- _The problem_
Sift through the material below and return the lines with "computer".

- _Entries supplied_
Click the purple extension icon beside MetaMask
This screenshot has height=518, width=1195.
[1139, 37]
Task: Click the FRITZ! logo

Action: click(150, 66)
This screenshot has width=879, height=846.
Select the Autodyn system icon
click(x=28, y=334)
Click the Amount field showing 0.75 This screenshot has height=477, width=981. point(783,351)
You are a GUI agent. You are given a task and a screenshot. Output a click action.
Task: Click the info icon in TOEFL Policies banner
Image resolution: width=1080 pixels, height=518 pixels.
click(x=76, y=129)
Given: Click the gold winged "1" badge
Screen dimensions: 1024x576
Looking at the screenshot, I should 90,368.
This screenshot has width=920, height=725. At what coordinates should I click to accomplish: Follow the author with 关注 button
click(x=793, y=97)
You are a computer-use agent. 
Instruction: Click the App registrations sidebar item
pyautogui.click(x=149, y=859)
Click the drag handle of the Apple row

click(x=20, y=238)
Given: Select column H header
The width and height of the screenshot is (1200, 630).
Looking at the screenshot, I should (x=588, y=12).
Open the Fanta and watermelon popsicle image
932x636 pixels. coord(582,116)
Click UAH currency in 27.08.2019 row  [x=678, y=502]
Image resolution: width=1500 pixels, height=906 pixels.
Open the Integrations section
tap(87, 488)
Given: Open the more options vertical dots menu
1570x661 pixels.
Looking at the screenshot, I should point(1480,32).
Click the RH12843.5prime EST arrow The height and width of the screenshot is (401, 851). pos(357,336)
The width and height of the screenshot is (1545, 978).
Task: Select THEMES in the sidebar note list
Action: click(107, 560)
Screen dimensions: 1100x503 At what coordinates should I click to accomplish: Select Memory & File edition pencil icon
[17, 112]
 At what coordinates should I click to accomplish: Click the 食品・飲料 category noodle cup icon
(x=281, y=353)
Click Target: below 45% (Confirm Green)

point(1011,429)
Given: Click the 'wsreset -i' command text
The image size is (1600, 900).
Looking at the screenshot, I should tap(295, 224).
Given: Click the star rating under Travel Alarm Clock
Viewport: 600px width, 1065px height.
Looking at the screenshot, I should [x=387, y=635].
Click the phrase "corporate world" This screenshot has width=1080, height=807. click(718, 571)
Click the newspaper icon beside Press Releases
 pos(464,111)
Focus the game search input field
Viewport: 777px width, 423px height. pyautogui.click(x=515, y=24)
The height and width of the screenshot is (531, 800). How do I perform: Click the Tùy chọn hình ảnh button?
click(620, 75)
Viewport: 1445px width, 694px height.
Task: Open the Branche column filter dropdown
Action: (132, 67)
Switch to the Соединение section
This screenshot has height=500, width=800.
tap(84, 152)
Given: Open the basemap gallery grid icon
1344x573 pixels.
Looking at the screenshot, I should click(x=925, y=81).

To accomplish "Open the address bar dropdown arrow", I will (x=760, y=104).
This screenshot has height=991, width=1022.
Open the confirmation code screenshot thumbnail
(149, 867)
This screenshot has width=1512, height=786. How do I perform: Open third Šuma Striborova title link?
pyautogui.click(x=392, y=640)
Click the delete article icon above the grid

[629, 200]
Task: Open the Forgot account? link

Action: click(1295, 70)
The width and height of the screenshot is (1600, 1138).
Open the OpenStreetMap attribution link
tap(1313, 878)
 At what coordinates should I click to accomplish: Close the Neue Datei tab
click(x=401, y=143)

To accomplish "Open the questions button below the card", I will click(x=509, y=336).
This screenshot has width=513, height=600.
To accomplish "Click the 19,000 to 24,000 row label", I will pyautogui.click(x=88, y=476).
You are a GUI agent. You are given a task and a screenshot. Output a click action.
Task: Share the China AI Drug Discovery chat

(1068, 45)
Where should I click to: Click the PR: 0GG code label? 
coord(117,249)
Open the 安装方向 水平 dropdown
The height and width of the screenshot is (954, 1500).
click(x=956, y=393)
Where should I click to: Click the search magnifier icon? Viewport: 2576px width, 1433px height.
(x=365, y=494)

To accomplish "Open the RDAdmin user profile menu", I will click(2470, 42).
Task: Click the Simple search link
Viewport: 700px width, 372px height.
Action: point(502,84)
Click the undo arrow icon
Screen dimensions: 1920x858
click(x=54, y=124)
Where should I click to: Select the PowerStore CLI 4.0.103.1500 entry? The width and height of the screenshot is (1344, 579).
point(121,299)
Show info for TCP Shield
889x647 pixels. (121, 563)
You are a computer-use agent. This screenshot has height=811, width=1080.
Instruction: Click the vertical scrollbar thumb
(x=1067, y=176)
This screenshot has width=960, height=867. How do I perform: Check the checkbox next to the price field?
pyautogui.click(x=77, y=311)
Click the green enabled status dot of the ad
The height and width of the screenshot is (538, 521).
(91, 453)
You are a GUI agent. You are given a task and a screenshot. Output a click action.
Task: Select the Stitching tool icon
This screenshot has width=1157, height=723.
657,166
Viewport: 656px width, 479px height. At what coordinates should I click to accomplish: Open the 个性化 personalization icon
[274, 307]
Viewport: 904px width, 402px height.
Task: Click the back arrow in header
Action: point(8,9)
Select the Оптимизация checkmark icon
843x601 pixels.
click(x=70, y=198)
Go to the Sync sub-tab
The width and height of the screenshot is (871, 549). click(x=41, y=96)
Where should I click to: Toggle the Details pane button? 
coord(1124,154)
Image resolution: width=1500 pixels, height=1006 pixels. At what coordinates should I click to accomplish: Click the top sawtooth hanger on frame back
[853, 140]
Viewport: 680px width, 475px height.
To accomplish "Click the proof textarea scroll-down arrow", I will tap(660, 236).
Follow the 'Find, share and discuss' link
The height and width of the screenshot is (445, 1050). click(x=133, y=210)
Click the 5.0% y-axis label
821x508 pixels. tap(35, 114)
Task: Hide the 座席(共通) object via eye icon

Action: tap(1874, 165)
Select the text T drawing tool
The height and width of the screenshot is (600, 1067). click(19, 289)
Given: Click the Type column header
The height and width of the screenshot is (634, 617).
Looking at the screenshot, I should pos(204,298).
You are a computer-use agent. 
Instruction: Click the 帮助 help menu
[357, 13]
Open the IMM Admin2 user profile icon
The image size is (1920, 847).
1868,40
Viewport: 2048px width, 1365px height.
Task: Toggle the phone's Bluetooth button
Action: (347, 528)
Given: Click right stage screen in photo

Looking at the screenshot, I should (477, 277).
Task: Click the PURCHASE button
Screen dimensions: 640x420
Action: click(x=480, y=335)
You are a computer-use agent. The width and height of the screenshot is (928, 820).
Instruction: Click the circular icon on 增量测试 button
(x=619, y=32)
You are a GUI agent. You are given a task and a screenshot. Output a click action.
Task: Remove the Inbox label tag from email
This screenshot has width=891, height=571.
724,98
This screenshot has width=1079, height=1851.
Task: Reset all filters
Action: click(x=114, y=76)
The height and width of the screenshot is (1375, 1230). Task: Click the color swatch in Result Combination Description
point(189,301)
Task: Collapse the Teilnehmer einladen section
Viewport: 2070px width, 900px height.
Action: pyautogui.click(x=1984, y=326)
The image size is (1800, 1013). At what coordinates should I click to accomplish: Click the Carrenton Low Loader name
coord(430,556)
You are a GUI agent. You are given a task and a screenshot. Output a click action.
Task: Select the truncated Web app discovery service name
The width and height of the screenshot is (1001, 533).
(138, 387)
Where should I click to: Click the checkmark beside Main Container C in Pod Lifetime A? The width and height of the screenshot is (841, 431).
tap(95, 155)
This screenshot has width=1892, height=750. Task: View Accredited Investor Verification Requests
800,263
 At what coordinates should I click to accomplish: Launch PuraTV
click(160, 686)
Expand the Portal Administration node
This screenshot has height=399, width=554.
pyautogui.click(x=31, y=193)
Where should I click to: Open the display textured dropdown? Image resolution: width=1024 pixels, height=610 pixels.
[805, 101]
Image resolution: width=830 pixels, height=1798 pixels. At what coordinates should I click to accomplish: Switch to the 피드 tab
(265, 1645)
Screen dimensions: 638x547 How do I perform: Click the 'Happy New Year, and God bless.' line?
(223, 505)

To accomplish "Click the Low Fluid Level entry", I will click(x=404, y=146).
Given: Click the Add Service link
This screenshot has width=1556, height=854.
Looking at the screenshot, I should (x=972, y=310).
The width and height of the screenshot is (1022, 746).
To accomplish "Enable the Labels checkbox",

- _Exercise solution_
You are a computer-use agent. 
You are a computer-use agent. This screenshot has height=811, width=1080.
You are a computer-use agent. 
You are a computer-use agent. The width and height of the screenshot is (928, 820).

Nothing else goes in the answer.